_TEXT BLOCK_
▶

So how's the fair working, is it a scaled down version?


----------



## Badgers (Aug 9, 2012)

We need to enter competitions fast


----------



## Biddlybee (Aug 9, 2012)

how fast?


----------



## gabi (Aug 9, 2012)

Orang Utan said:


> Dreadzone are horrific festival dub like Zion Train, but Dennis Bovell and Skip McDonald more than make up for it


 
I never actually manage to pay attention to the music at the country show. far too busy queuing for cider, playing with owls and watching terriers defy gravity.

hopefully the weather is along these lines.


----------



## Badgers (Aug 9, 2012)

Biddlybee said:
			
		

> how fast?



Dunno  

I am gonna carve vegetables this year though


----------



## Biddlybee (Aug 9, 2012)

that's for kids


----------



## Badgers (Aug 9, 2012)

Biddlybee said:
			
		

> that's for kids



Fuck it then. Just get shitfaced on cider then


----------



## editor (Aug 9, 2012)

Dreadzone. Please God no.


----------



## snowy_again (Aug 9, 2012)

They seem to think it will still be a full on copy of the normal county fair too, judging by the ads in Lambeth Weekender.


----------



## colacubes (Aug 9, 2012)

◀

_STORED DATA_
▶

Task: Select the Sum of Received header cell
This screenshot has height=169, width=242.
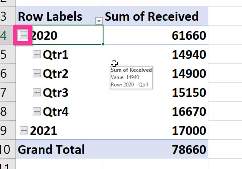Action: point(155,16)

◀

_EXERCISES_
A. Answer these questions about the forum thread:
(i) What does Badgers say they are going to carve this year?
(ii) In the quoted post from Orang Utan, which act is Dreadzone compared to?
(iii) In which publication did snowy_again see the ads?
B. Repeat word for word the part of the forum thread from "## gabi (Aug" to "along these lines.".

_RESPONSES_
A.
(i) Vegetables.
(ii) Zion Train.
(iii) Lambeth Weekender.

B.
## gabi (Aug 9, 2012)

Orang Utan said:


> Dreadzone are horrific festival dub like Zion Train, but Dennis Bovell and Skip McDonald more than make up for it


 
I never actually manage to pay attention to the music at the country show. far too busy queuing for cider, playing with owls and watching terriers defy gravity.

hopefully the weather is along these lines.